Governo al lavoro sulle modifiche al decreto dopo i pareri delle Camere
di Giulio Andreani
L’efficacia estesa dell’accordo di ristrutturazione dell’articolo 61 del Codice della crisi (articolo 182-septies nella legge fallimentare) si produce nei confronti dei creditori pubblici non aderenti all’accordo, rappresentativi di non più del 25% dei crediti di una categoria omogenea, anche quando l’approvazione degli altri creditori pubblici (generalmente l’agenzia delle Entrate o l’Inps), titolari di crediti rappresentativi di almeno il 75% dei crediti della medesima categoria, deriva, non dall’approvazione espressa dell’accordo da parte di questi ultimi, ma anche dalla omologazione forzosa della transazione fiscale o contributiva disposta dal tribunale.
Lo ha confermato la Corte di Appello di Venezia con decreto del 2 novembre 2023, depositato ieri, con il quale ha omologato forzosamente una transazione fiscale e ne ha esteso gli effetti agli altri creditori pubblici (enti previdenziali ed enti locali).

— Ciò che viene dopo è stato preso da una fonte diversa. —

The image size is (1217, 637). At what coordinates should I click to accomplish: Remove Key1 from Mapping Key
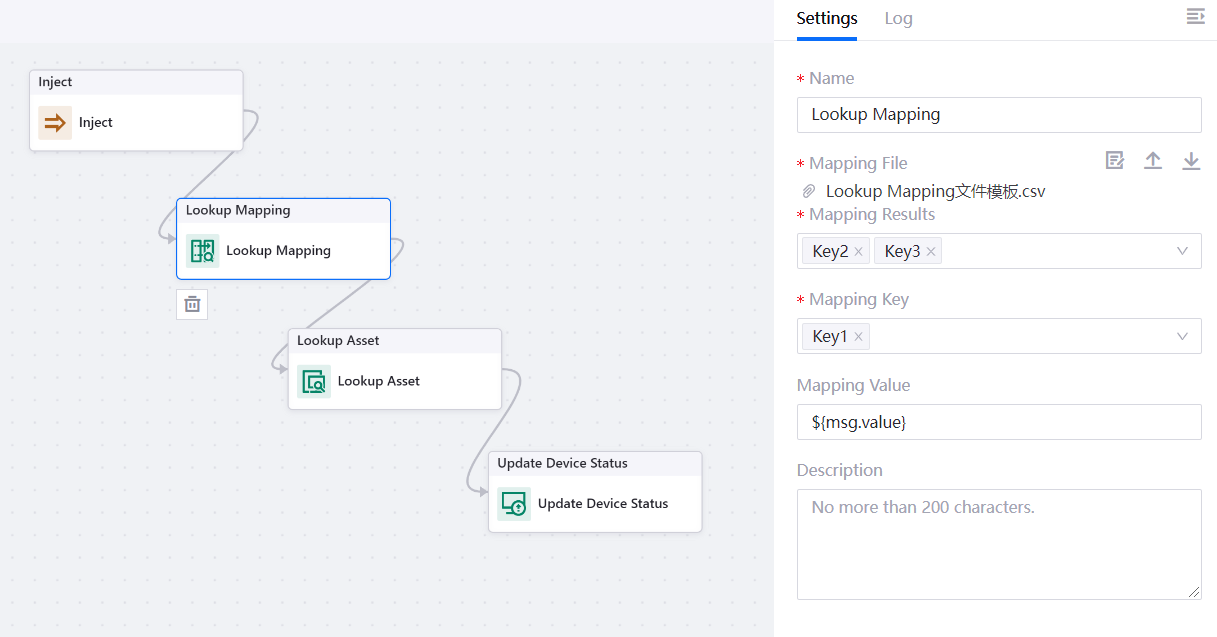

Il decreto si riferisce a un caso disciplinato dalla legge fallimentare, ma i principi stabiliti dalla Corte di Appello veneta sono applicabili anche con riguardo alla legislazione vigente.
La decisione è condivisibile e fa corretta applicazione del citato articolo 61, secondo il quale gli effetti dell’accordo di ristrutturazione vengono estesi anche ai creditori non aderenti che appartengono a una categoria omogenea di creditori, se ricorrono alcuni presupposti, fra i quali l’adesione di creditori titolari di almeno il 75% dei crediti della categoria.
Infatti, attraverso la omologazione forzosa il legislatore ha attribuito al contribuente la necessaria tutela giurisdizionale rispetto a decisioni della Pubblica amministrazione che non siano conformi alla legge (ad esempio, perché costituite dal rigetto di proposte convenienti per l’Erario); tutela grazie alla quale, mediante l’istanza di omologazione forzosa, il debitore chiede al tribunale di emettere un provvedimento che riformi la decisione del creditore pubblico contrastante con il citato articolo 63. Così stando le cose, sarebbe del tutto illogica una disciplina che consentisse l’estensione dell’efficacia dell’accordo in presenza dell’approvazione della transazione fiscale espressa dall’agenzia delle Entrate e la impedisse qualora l’approvazione della proposta derivasse dalla omologazione forzosa disposta dal tribunale per porre rimedio a una pronuncia adottata dall’Amministrazione finanziaria in violazione della legge; equivarrebbe ad attribuire rilevanza a un provvedimento illegittimo, nonostante la censura e la riforma dello stesso disposta dall’Autorità giudiziaria mediante un provvedimento che legittimo è invece per definizione.
È vero che, sebbene il comma 1 dell’articolo 63 menzioni l’articolo 61, il quale regola l’accordo a efficacia estesa, il comma 2-bis del medesimo articolo 63, da cui il c ram down è previsto, richiama solo gli articoli 57 e 60, e non anche l’articolo 61; tuttavia, il riferimento agli articoli. 57 e 60 (non a caso al rispettivo comma 1) ha solo lo scopo di individuare le percentuali (60% e 30%) rispetto al raggiungimento delle quali l’adesione del fisco e degli enti previdenziali deve essere determinante ai fini della omologazione forzosa.
Tale richiamo non rileva quindi in ordine all’estensione degli effetti dell’approvazione della transazione. Volontaria o forzosa che sia.